The developed multispectral imaging system was tested in the current study for its detection accuracy of aflatoxin B1 (AFB1) in single kernel almonds. Based on our previous study, characteristic wavelengths for aflatoxin B1 (AFB1) were selected from the hyperspectral imaging data and a prototype of almond sorter was designed and developed using multispectral imaging system. Five levels of AFB1 concentrations, viz. 0.25, 0.50, 0.75, 1.00 μg/kernel were used for testing of the sorter. Artificial neural network (ANN) was used to predict the AFB1 contamination levels and four discriminant models, viz. support vector machine (SVM), logistic regression (LR), linear discriminant analysis (LDA) and quadratic discriminant analysis (QDA) were analyzed to classify the contaminated kernels from the normal ones.
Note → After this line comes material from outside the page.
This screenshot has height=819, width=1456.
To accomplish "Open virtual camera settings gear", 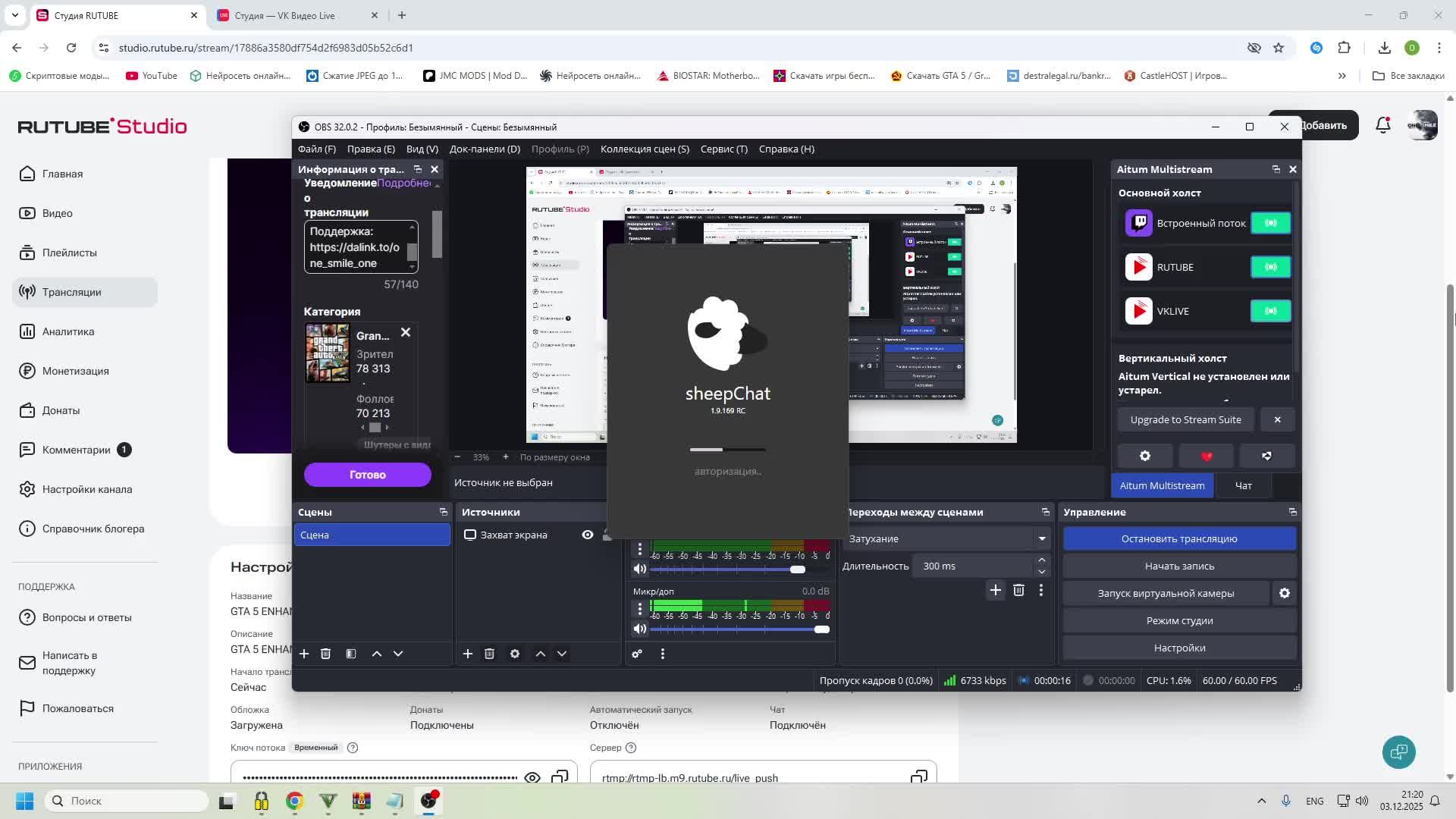I will pyautogui.click(x=1285, y=594).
Results indicated that ANN was very efficient in prediction of AFB1 threshold contamination levels of 0.250 µg/g with accuracy of 99.300%, 98.100%, 95.700%, 86.200% and least error rate of 0.042, 0.077, 0.109 µg/g, 0.187 µg/g respectively for training, cross-validation, prediction and testing using external test set data. The two-class LR model accurately discriminated the contaminated from the noncontaminated almonds with a threshold of 0.25 µg/g and the correct classification rate of 90.800% and 95% for cross-validation and external test datasets, respectively. The multispectral imaging system demonstrated its potential application to rapid online detection of AFB1 contamination levels in single almond kernels and discrimination of contaminated kernels at the same time.